-- RECORDS PROVIDED --
****************************************
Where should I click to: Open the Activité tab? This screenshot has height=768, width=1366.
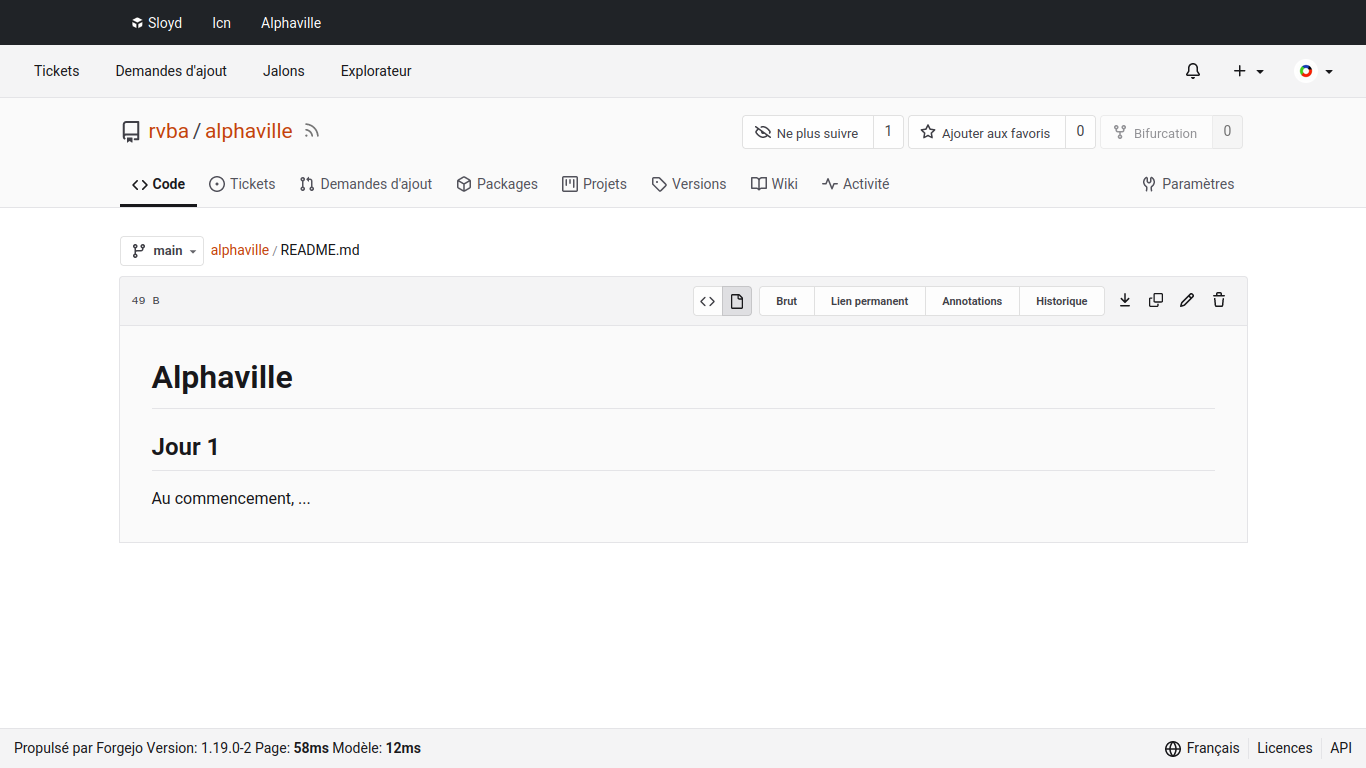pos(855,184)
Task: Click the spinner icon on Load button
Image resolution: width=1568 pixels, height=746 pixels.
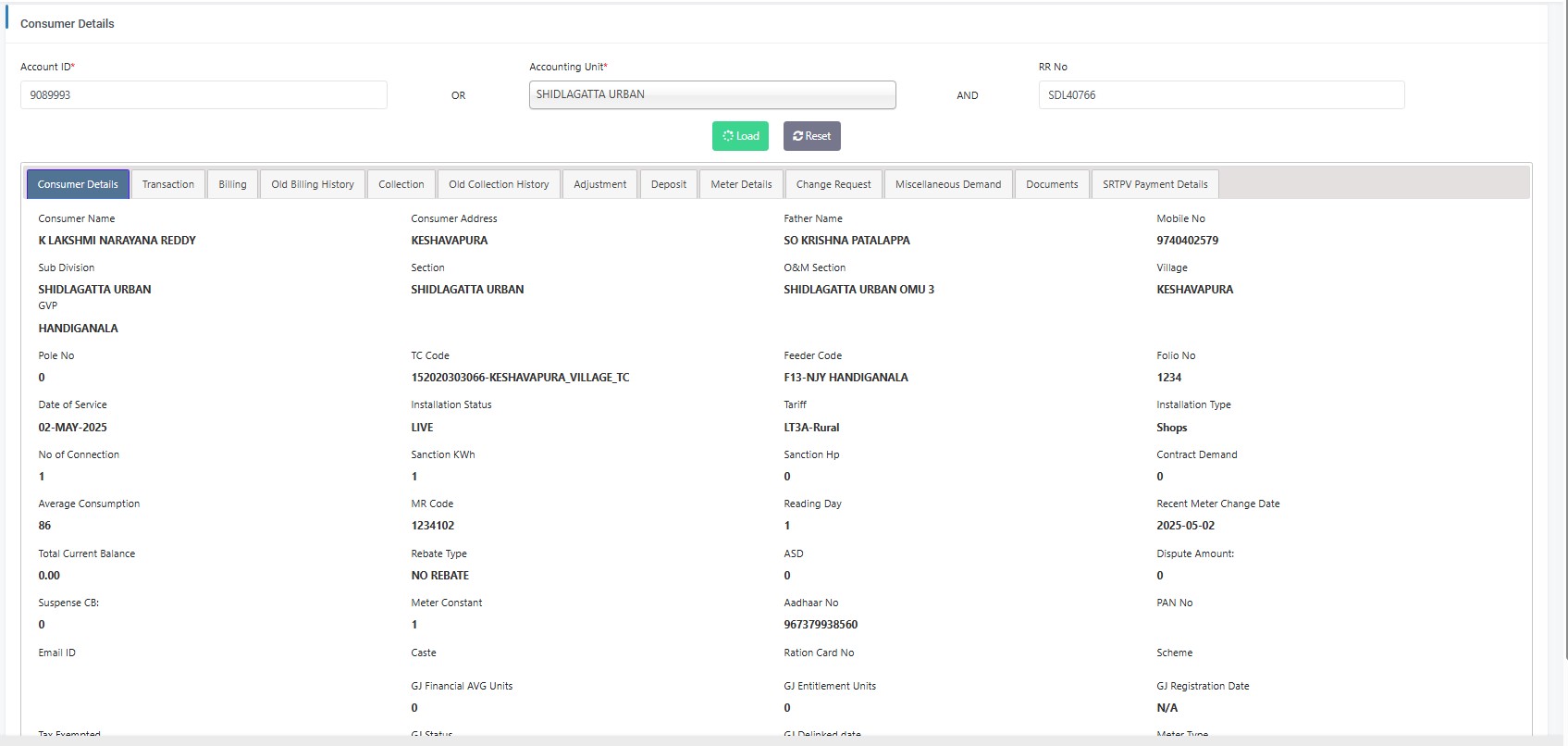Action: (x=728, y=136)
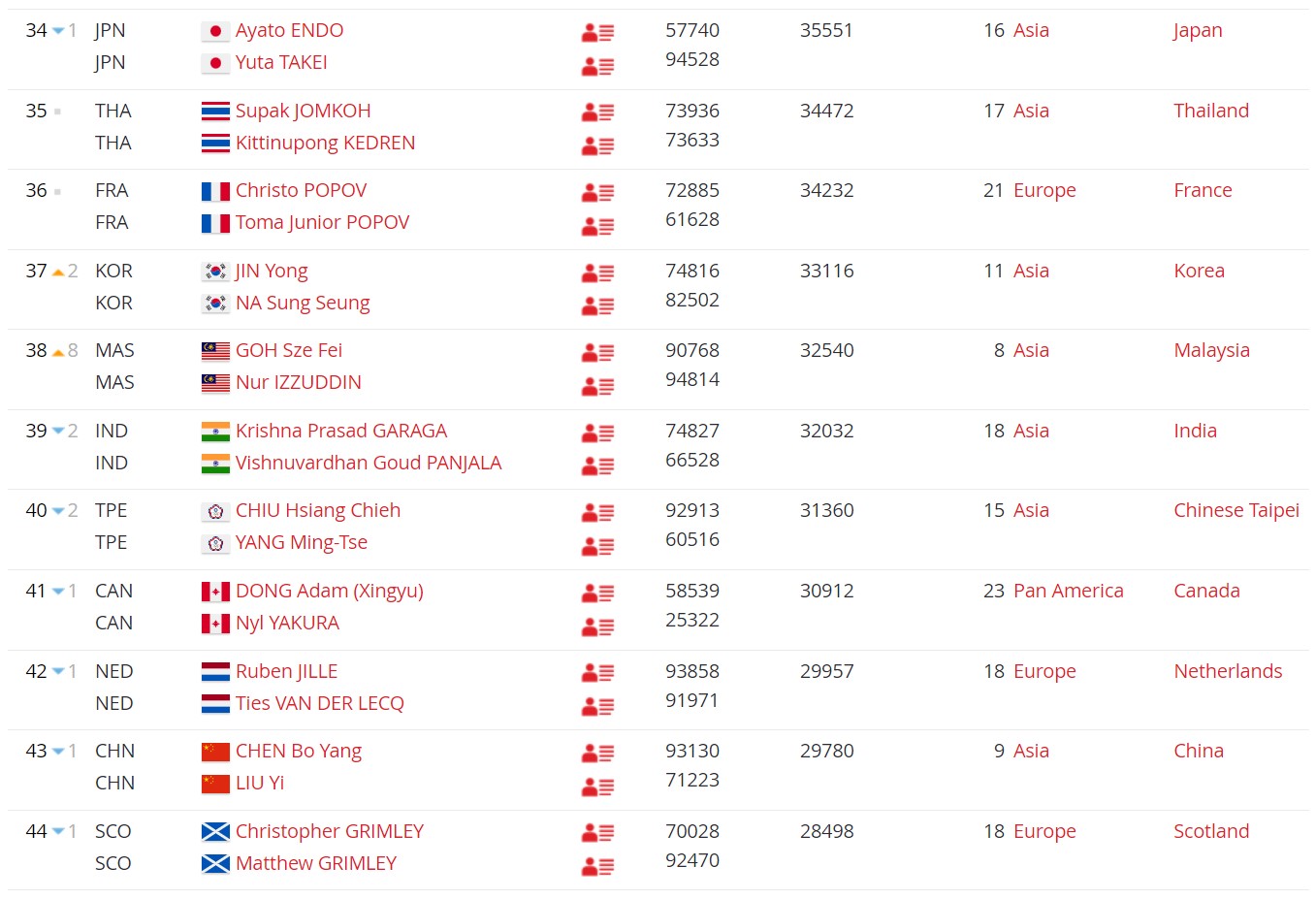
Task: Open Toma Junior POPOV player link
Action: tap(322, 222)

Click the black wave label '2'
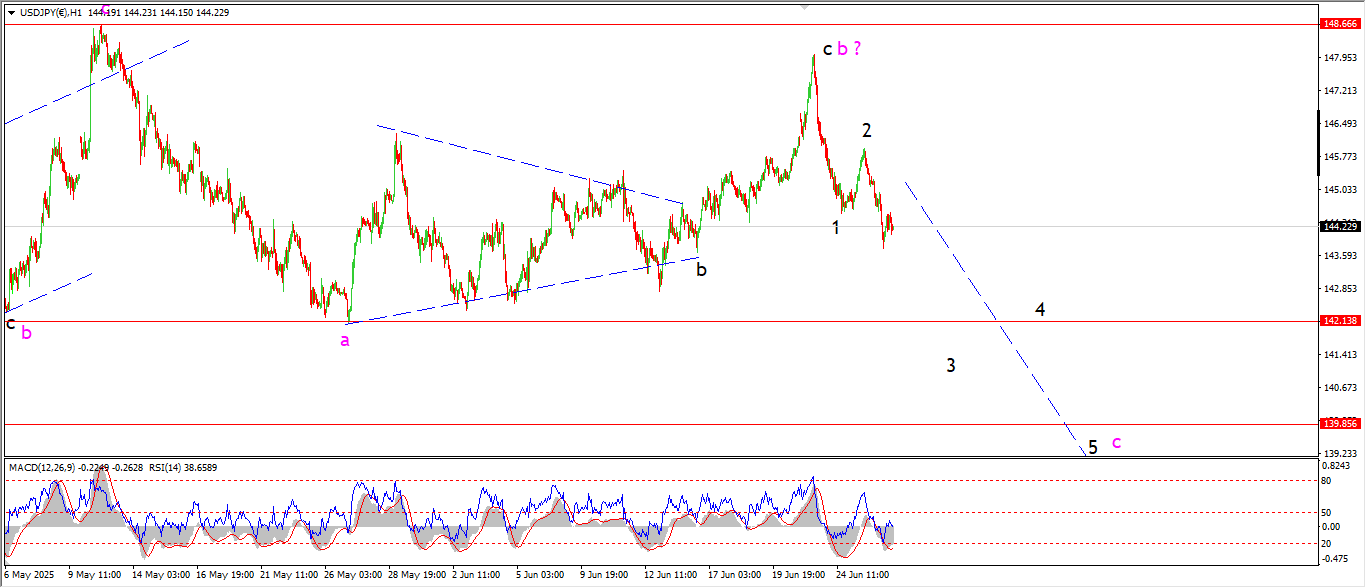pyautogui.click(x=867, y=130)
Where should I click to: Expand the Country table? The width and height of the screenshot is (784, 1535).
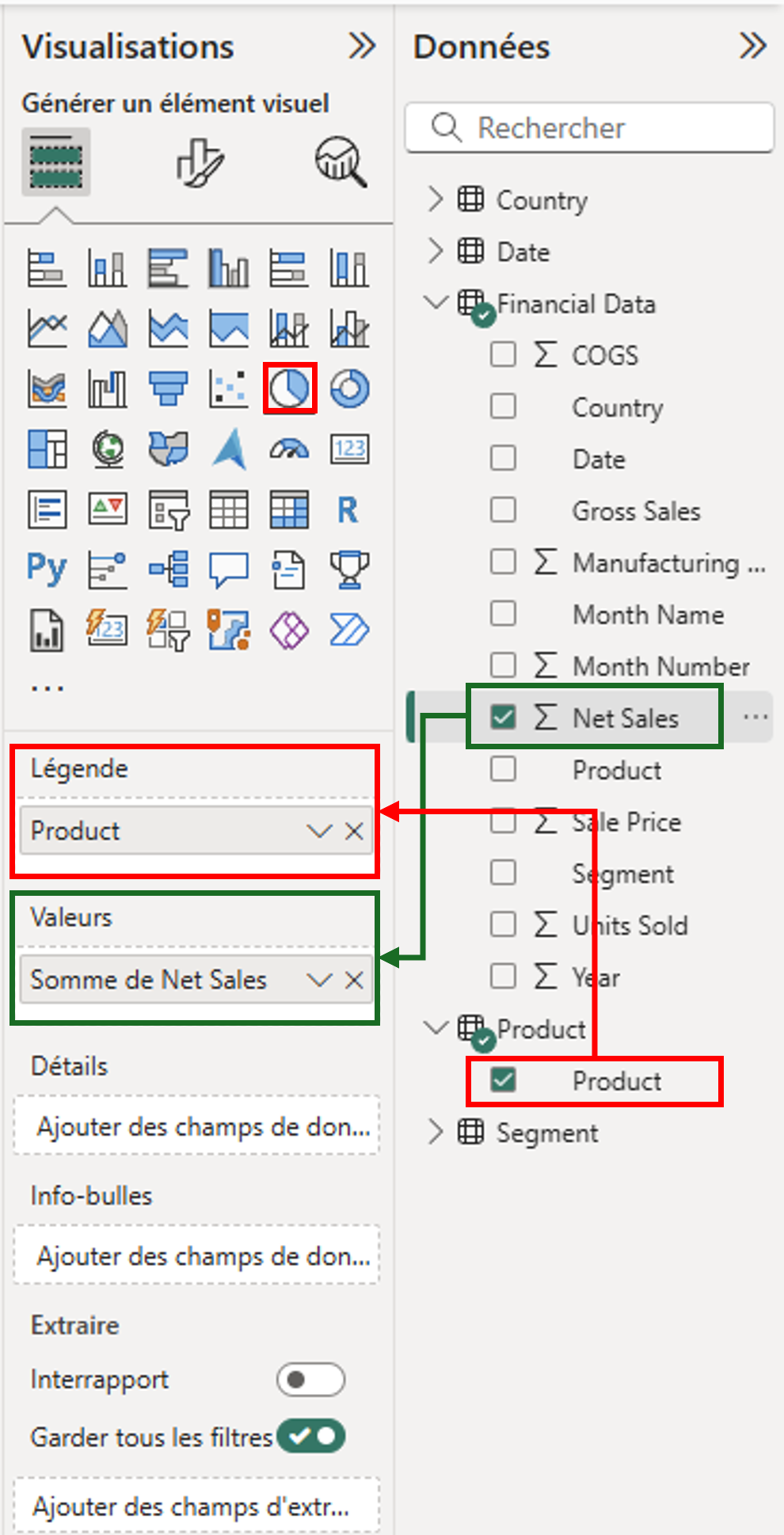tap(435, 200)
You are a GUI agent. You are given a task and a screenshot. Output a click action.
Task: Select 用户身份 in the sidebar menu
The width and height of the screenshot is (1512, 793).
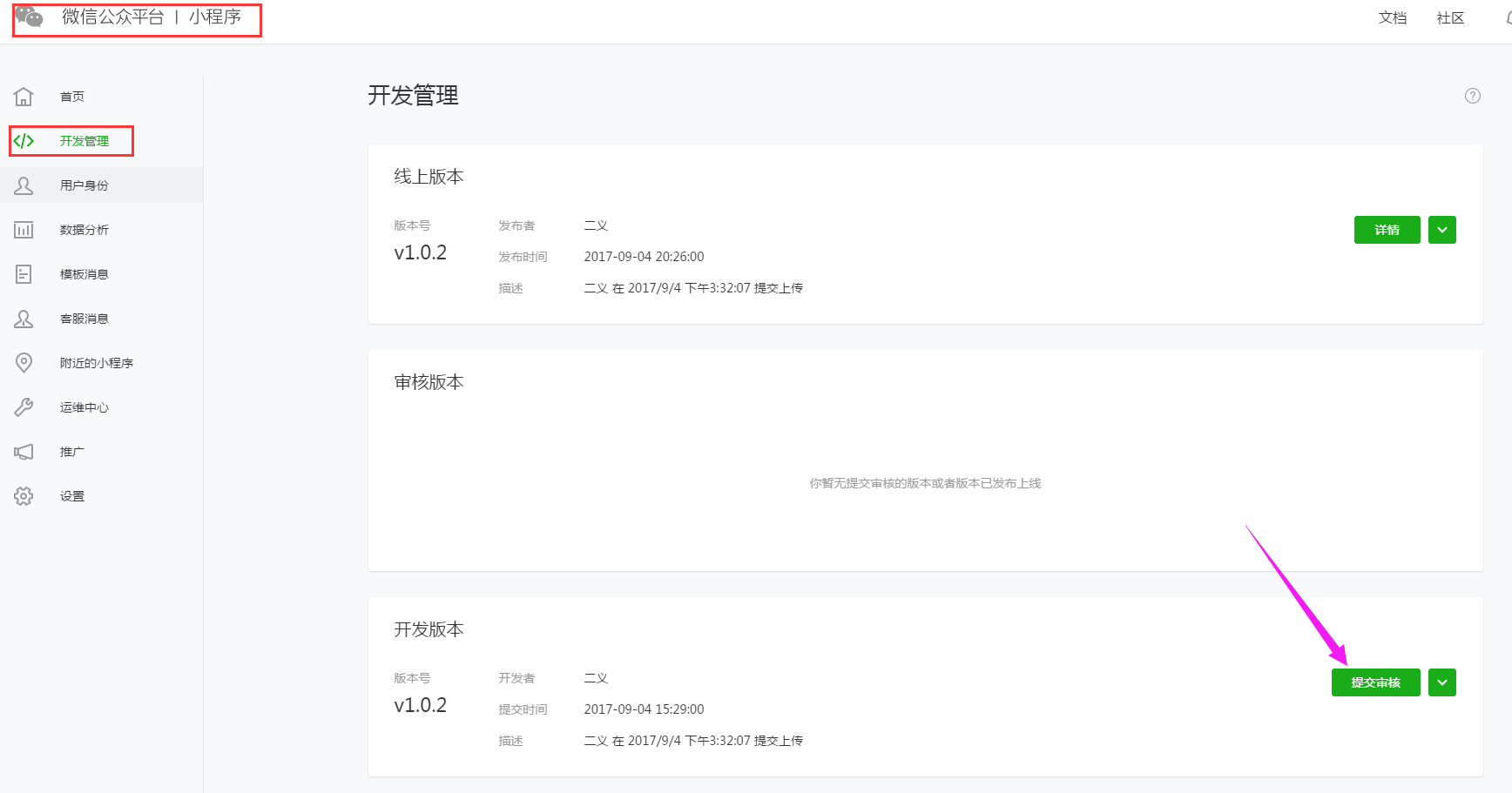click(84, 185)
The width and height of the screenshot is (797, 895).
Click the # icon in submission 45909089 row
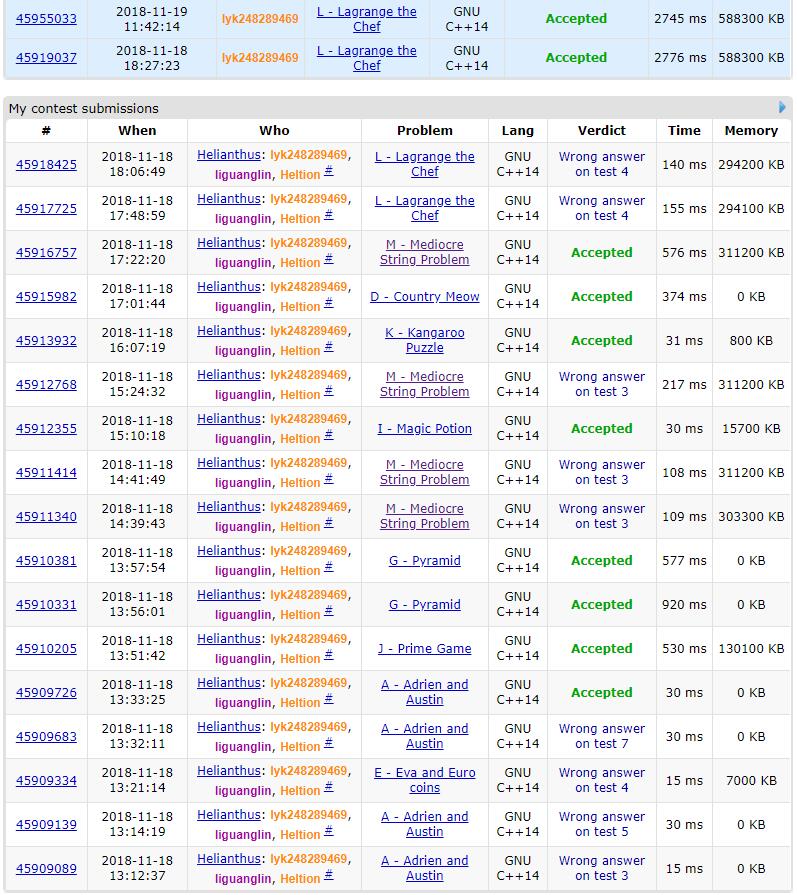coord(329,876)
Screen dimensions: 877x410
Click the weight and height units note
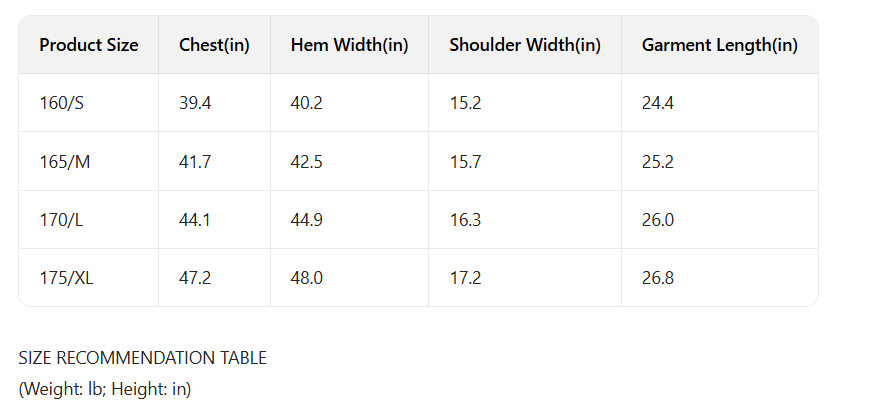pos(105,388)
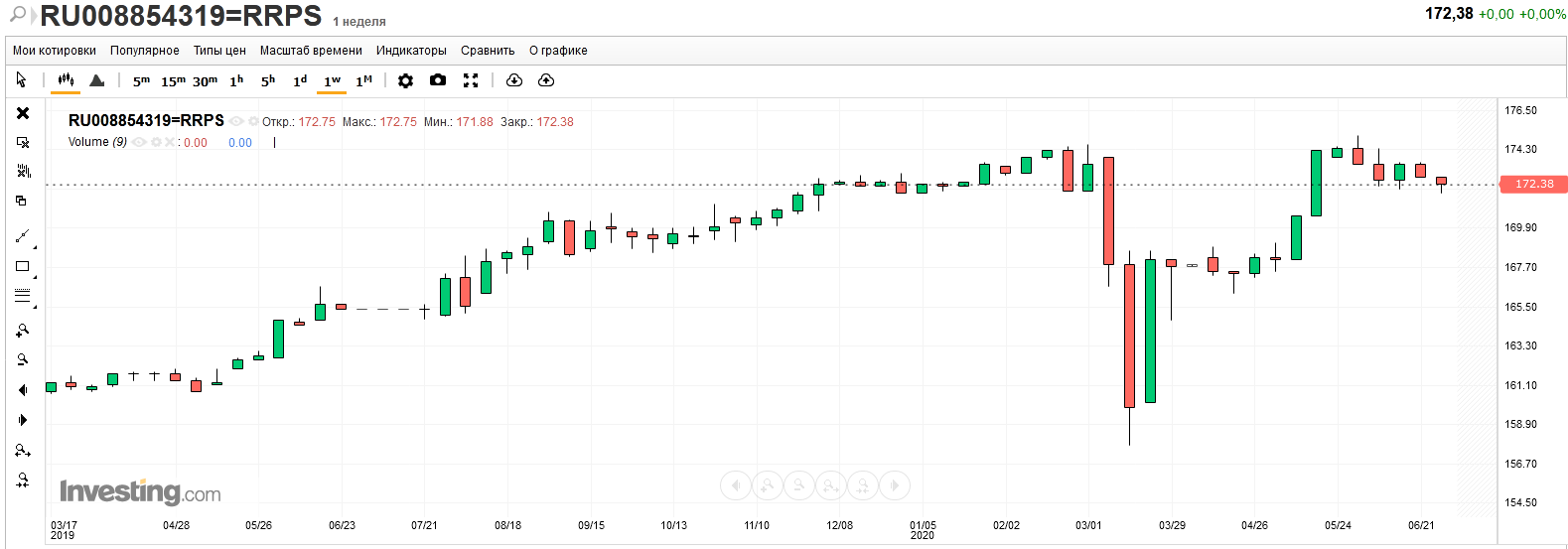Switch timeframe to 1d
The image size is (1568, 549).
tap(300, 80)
****************************************
-- ACTIVITY --
Transcribe all of the records exactly, without reproducing their pictures.

-- PROBLEM SOLUTION --
Where should I click to: Open the Activité tab? This screenshot has height=768, width=1366.
pos(855,184)
Task: Click the spinner icon on Load button
Image resolution: width=1568 pixels, height=746 pixels.
Action: (x=728, y=136)
Task: Open Toma Junior POPOV player link
Action: tap(322, 222)

Click the black wave label '2'
pyautogui.click(x=867, y=130)
Where should I click to: Expand the Country table? The width and height of the screenshot is (784, 1535).
tap(435, 200)
You are a GUI agent. You are given a task and a screenshot. Output a click action.
Task: Select 用户身份 in the sidebar menu
The width and height of the screenshot is (1512, 793).
click(84, 185)
The width and height of the screenshot is (797, 895).
Click the # icon in submission 45909089 row
coord(329,876)
Screen dimensions: 877x410
Click the weight and height units note
pos(105,388)
Switch timeframe to 1d
The image size is (1568, 549).
tap(300, 80)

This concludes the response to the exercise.